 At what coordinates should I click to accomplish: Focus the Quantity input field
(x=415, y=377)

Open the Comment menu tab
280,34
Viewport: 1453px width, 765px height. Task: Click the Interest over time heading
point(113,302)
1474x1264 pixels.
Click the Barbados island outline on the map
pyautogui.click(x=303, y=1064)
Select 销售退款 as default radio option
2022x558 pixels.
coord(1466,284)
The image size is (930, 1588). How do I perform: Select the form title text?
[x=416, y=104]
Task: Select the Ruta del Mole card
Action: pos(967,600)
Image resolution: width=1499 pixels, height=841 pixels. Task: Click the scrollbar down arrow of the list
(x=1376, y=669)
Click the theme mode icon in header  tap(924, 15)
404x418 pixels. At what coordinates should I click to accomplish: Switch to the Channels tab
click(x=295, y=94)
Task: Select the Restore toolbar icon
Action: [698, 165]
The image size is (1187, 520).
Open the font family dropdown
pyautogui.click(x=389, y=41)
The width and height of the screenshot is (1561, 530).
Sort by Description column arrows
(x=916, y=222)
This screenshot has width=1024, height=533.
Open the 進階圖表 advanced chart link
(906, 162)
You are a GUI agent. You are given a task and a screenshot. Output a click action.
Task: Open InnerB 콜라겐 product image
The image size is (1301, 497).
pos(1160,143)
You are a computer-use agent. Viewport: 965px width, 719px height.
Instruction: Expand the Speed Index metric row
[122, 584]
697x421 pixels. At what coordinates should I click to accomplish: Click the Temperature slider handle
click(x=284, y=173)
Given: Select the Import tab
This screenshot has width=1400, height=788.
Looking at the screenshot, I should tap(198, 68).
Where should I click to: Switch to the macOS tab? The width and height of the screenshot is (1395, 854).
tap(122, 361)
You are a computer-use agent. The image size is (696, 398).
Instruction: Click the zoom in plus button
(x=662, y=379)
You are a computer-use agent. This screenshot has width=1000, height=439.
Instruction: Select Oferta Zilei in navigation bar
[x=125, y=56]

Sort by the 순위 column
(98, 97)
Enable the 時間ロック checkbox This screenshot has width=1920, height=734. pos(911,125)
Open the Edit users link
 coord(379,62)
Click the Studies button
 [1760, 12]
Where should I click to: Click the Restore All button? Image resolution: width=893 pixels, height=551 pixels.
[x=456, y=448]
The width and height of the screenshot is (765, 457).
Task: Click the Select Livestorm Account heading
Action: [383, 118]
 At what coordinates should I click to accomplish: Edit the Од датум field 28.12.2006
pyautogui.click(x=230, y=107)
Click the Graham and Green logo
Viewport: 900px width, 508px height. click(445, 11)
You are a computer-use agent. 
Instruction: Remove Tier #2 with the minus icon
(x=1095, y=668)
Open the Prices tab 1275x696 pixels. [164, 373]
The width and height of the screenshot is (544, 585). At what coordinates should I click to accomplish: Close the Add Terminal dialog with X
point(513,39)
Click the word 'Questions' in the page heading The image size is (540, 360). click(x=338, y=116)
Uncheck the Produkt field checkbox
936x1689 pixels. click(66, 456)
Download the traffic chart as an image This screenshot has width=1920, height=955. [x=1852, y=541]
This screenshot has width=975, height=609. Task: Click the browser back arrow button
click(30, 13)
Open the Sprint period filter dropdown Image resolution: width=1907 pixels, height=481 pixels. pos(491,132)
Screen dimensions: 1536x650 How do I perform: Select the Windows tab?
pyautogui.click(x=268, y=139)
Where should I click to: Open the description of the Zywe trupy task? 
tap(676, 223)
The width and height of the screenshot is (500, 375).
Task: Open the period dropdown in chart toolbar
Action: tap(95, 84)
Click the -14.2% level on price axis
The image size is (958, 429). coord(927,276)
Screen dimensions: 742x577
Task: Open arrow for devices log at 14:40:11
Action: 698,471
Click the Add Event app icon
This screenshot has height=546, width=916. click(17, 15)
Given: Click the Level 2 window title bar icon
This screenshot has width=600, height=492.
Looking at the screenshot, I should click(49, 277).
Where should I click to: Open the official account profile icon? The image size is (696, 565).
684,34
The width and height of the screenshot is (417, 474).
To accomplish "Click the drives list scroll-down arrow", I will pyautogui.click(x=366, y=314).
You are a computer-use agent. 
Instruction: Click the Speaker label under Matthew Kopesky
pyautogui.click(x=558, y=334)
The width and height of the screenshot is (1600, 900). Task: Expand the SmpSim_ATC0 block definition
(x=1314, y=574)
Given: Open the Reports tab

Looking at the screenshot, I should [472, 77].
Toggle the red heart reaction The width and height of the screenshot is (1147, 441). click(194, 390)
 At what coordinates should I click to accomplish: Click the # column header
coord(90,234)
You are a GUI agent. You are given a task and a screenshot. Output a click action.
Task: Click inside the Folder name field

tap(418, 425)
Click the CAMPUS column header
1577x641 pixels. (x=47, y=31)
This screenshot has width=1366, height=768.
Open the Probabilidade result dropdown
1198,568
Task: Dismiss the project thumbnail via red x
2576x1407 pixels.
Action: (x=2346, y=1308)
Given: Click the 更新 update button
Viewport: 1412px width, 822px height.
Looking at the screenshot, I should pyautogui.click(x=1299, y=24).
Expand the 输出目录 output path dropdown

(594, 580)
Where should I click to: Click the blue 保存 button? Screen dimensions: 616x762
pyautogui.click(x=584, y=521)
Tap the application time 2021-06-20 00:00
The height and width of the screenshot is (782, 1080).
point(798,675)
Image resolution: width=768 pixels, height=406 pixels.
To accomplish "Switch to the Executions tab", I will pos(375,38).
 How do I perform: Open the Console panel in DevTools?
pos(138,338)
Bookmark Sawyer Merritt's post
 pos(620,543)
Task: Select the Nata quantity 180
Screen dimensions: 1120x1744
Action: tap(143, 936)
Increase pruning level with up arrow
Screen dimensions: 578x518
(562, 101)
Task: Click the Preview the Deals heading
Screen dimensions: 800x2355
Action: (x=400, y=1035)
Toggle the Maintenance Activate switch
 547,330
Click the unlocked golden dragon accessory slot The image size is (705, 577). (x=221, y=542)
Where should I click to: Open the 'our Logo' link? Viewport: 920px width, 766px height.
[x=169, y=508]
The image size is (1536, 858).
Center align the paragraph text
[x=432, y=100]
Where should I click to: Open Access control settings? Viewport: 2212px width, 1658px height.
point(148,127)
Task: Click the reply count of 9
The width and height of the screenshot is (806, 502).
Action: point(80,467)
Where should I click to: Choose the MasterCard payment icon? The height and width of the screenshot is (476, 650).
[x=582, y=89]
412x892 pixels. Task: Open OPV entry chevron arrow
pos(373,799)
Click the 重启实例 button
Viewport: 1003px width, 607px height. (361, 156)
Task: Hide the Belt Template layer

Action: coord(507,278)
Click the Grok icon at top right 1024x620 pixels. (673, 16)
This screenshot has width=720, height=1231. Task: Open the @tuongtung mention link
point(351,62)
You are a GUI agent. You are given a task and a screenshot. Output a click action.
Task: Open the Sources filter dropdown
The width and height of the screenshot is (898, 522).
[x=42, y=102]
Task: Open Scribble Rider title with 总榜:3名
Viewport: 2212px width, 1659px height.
════════
→ **TASK PROMPT**: Write down every line of the data above that includes the string "filter".

→ **ANSWER FOR THE TASK**:
Open the Sprint period filter dropdown Image resolution: width=1907 pixels, height=481 pixels. pos(491,132)
Task: Open the Sources filter dropdown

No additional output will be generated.